» ACTIVITY
Two lines below mark the span: the one containing "Task: Select CryptoMax total $ 440.8054 cell" and the one containing "Open the @GeorgeTakei". Set down both, plus every line between, exactly as they stand, and nothing else.

» Items listed in a dataset
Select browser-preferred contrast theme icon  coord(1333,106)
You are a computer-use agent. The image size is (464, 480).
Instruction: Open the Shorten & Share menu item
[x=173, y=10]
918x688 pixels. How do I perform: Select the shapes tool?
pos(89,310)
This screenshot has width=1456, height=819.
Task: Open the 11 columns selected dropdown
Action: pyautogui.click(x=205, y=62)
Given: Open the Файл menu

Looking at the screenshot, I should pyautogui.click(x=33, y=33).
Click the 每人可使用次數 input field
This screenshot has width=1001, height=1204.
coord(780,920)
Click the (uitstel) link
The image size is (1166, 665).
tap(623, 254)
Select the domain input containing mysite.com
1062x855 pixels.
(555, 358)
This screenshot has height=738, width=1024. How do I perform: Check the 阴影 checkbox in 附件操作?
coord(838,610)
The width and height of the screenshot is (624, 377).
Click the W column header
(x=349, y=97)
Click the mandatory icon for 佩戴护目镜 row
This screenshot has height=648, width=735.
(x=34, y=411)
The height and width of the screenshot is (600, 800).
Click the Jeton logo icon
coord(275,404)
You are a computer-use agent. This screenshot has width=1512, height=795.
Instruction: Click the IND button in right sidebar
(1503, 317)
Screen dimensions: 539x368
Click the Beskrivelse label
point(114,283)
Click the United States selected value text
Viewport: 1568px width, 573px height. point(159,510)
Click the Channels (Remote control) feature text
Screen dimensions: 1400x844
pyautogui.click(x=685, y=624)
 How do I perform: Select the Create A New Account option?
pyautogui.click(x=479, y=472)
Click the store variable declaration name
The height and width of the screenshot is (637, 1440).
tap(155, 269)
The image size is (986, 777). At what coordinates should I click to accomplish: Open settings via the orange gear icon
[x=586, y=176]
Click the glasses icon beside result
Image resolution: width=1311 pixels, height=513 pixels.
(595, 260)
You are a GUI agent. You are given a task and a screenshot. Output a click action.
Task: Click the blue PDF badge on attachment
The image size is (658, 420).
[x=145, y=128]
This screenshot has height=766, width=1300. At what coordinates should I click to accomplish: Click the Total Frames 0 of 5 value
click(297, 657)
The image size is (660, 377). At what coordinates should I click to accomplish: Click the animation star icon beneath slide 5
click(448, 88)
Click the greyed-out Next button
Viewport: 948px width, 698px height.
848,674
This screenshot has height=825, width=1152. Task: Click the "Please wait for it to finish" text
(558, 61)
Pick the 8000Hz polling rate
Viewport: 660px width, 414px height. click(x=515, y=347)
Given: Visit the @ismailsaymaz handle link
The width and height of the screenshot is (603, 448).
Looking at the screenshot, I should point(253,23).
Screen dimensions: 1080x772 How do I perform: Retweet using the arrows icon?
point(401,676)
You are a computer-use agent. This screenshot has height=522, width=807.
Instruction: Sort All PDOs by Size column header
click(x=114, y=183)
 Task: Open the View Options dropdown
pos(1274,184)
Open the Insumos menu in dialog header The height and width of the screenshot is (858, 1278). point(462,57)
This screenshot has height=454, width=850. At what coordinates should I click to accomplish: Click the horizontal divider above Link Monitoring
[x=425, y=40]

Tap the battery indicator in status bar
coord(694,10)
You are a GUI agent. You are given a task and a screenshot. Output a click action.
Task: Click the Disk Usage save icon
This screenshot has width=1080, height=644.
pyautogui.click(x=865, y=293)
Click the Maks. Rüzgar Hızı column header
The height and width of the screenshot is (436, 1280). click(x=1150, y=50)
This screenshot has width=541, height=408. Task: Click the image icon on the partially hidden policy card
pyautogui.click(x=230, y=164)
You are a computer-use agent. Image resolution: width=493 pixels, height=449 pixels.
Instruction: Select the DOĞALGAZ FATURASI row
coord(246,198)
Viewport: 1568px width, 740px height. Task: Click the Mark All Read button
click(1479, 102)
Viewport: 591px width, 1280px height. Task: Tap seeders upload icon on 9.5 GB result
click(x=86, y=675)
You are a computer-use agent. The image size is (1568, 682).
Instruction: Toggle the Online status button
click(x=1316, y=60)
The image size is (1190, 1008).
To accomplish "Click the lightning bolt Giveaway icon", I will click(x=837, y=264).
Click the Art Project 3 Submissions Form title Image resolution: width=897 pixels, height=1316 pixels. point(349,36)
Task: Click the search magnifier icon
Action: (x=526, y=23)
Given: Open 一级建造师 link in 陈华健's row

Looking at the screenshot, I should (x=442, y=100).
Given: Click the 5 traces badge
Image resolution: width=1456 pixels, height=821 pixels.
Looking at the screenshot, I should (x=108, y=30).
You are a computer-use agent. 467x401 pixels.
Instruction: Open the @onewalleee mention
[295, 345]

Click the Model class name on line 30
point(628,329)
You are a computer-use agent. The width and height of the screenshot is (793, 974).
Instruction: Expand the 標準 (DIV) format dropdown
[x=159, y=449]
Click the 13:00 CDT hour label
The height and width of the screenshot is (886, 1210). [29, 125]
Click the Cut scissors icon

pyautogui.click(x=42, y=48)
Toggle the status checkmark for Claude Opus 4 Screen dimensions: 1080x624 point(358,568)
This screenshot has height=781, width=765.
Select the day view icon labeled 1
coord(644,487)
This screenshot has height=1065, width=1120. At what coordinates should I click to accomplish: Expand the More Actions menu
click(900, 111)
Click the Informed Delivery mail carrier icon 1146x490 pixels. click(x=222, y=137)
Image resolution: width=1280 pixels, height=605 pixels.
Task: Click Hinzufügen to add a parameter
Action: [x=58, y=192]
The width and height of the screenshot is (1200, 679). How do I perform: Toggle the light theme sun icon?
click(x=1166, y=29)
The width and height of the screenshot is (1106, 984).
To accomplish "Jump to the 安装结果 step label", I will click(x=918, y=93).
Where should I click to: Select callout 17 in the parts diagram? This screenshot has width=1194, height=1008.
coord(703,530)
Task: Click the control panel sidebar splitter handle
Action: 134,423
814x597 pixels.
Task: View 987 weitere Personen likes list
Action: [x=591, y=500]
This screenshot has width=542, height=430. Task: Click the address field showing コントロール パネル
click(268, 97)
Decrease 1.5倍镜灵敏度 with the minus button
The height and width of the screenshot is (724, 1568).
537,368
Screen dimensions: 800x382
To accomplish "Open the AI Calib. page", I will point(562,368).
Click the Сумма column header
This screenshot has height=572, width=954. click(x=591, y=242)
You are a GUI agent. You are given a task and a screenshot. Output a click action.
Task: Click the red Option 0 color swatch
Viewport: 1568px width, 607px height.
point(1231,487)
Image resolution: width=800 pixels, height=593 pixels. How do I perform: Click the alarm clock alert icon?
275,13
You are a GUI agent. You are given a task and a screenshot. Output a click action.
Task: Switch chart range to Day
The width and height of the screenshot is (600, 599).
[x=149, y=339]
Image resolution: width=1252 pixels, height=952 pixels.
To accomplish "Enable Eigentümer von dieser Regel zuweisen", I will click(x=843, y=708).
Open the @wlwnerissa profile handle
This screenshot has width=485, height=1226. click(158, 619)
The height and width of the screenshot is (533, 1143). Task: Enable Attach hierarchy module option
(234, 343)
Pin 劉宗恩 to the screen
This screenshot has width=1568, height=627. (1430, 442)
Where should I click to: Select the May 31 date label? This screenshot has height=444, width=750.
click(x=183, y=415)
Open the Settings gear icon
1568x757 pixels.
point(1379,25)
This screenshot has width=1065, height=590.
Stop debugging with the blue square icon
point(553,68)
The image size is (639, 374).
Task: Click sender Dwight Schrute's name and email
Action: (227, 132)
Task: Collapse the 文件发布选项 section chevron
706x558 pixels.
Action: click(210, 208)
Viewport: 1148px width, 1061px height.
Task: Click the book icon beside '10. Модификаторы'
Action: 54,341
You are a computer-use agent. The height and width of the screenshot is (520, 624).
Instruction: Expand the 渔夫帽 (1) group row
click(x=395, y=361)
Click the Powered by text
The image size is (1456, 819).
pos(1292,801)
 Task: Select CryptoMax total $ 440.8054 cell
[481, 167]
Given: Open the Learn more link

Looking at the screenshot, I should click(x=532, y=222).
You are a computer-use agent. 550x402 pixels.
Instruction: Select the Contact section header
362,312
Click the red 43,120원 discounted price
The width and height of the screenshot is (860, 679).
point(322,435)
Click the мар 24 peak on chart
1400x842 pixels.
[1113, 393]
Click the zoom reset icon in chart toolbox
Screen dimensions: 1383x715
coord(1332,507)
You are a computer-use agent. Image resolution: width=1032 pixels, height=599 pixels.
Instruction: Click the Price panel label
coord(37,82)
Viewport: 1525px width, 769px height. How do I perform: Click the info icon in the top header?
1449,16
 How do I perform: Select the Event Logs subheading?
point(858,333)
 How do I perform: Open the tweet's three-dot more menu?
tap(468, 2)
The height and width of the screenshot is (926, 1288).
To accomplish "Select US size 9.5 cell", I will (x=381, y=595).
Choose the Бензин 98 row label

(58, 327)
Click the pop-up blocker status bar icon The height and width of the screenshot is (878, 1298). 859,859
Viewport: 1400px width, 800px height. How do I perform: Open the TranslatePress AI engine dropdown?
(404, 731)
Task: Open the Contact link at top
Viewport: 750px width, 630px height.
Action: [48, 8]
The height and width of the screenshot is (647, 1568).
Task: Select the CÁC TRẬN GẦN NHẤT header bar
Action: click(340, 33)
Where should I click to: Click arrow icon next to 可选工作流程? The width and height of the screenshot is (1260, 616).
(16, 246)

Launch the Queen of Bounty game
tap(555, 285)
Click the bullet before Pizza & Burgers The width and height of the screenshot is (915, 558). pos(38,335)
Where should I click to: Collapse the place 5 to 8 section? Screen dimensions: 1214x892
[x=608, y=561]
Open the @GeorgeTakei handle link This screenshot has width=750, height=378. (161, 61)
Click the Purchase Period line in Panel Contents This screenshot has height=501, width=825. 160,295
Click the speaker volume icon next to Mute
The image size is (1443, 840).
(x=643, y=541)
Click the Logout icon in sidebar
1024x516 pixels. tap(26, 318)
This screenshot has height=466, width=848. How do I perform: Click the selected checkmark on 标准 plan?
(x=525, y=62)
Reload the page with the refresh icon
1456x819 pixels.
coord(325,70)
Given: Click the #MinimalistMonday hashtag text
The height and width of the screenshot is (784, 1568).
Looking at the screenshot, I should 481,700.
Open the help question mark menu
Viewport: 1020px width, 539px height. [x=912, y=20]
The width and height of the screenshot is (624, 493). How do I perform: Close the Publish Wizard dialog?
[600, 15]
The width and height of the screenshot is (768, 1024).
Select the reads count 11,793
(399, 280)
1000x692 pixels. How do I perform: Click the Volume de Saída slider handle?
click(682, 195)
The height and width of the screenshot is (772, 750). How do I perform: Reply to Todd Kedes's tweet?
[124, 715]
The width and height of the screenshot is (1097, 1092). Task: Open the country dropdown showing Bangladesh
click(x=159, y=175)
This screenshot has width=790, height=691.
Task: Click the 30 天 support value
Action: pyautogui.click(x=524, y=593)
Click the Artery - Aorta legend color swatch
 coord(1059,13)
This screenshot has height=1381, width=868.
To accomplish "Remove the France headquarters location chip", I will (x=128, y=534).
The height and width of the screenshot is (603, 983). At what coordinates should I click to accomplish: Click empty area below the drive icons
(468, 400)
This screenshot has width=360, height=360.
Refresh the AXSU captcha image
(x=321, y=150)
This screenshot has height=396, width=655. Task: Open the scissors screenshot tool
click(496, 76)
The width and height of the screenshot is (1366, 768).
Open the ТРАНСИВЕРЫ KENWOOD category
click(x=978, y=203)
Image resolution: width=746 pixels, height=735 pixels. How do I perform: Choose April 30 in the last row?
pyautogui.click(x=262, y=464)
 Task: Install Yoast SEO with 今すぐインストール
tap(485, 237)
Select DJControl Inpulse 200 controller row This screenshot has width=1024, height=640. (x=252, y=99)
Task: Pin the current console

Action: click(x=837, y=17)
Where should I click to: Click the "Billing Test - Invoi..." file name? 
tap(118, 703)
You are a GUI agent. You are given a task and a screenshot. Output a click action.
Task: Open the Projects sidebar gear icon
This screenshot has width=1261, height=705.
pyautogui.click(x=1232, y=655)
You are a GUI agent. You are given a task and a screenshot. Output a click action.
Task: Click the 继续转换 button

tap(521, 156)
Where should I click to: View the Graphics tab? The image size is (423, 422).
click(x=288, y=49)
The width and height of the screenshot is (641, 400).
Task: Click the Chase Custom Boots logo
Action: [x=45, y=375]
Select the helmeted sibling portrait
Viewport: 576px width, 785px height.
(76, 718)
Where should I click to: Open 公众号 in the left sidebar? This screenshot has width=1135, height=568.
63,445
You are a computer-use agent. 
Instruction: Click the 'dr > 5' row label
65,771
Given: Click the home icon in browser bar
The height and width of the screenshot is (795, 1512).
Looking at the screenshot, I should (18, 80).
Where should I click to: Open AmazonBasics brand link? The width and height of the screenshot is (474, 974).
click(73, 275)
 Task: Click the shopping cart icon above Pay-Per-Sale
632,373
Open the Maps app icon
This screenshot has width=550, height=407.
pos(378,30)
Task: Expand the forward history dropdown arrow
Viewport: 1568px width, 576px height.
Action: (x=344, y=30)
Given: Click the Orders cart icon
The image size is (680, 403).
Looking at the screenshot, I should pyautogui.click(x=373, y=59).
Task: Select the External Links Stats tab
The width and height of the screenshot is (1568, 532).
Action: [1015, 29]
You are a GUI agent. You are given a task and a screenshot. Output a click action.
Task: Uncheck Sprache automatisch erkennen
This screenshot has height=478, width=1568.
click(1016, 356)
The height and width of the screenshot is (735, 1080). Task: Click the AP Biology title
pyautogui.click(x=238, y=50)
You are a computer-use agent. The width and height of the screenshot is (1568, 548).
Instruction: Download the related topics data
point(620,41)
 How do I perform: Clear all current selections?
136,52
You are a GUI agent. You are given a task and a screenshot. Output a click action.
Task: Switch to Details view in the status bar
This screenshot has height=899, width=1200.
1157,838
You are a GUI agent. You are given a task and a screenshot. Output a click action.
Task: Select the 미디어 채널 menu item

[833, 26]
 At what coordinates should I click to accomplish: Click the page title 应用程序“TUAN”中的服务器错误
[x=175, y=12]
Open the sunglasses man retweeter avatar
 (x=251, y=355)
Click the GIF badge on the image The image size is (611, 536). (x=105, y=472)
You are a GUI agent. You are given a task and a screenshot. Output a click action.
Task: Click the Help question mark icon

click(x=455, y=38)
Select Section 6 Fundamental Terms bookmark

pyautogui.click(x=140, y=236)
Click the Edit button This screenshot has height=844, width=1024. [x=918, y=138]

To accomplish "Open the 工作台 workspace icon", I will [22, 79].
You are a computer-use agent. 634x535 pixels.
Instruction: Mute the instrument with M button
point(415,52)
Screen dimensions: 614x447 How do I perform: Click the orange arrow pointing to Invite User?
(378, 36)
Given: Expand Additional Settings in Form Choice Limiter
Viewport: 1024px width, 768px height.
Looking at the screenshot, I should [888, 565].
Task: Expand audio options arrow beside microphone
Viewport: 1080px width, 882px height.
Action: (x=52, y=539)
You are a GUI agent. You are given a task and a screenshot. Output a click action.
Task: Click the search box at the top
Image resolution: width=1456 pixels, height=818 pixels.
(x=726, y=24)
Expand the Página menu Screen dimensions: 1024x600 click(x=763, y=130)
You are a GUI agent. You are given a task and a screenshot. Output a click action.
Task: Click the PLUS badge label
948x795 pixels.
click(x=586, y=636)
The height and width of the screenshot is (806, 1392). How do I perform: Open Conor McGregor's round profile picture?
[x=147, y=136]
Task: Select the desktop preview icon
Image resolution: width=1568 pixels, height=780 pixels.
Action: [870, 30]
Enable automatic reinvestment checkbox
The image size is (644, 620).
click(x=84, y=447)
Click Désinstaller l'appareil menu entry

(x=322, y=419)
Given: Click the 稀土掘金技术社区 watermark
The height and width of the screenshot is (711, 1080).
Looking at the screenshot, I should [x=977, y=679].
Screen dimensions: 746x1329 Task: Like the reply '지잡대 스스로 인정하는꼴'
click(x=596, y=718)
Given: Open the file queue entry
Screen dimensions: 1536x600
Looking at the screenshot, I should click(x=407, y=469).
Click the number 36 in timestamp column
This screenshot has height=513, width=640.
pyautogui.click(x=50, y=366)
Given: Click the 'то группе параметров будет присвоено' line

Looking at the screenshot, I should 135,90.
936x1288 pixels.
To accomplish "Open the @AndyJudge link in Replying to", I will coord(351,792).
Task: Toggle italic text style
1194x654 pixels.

» RESULT OF THIS EXERCISE
 Task: Select CryptoMax total $ 440.8054 cell
[481, 167]
Given: Open the Learn more link

Looking at the screenshot, I should click(x=532, y=222).
You are a computer-use agent. 550x402 pixels.
Instruction: Select the Contact section header
362,312
Click the red 43,120원 discounted price
The width and height of the screenshot is (860, 679).
point(322,435)
Click the мар 24 peak on chart
1400x842 pixels.
[1113, 393]
Click the zoom reset icon in chart toolbox
Screen dimensions: 1383x715
coord(1332,507)
You are a computer-use agent. Image resolution: width=1032 pixels, height=599 pixels.
Instruction: Click the Price panel label
coord(37,82)
Viewport: 1525px width, 769px height. How do I perform: Click the info icon in the top header?
1449,16
 How do I perform: Select the Event Logs subheading?
point(858,333)
 How do I perform: Open the tweet's three-dot more menu?
tap(468, 2)
The height and width of the screenshot is (926, 1288).
To accomplish "Select US size 9.5 cell", I will (x=381, y=595).
Choose the Бензин 98 row label

(58, 327)
Click the pop-up blocker status bar icon The height and width of the screenshot is (878, 1298). 859,859
Viewport: 1400px width, 800px height. How do I perform: Open the TranslatePress AI engine dropdown?
(404, 731)
Task: Open the Contact link at top
Viewport: 750px width, 630px height.
Action: [48, 8]
The height and width of the screenshot is (647, 1568).
Task: Select the CÁC TRẬN GẦN NHẤT header bar
Action: click(340, 33)
Where should I click to: Click arrow icon next to 可选工作流程? The width and height of the screenshot is (1260, 616).
(16, 246)

Launch the Queen of Bounty game
tap(555, 285)
Click the bullet before Pizza & Burgers The width and height of the screenshot is (915, 558). pos(38,335)
Where should I click to: Collapse the place 5 to 8 section? Screen dimensions: 1214x892
[x=608, y=561]
Open the @GeorgeTakei handle link This screenshot has width=750, height=378. (161, 61)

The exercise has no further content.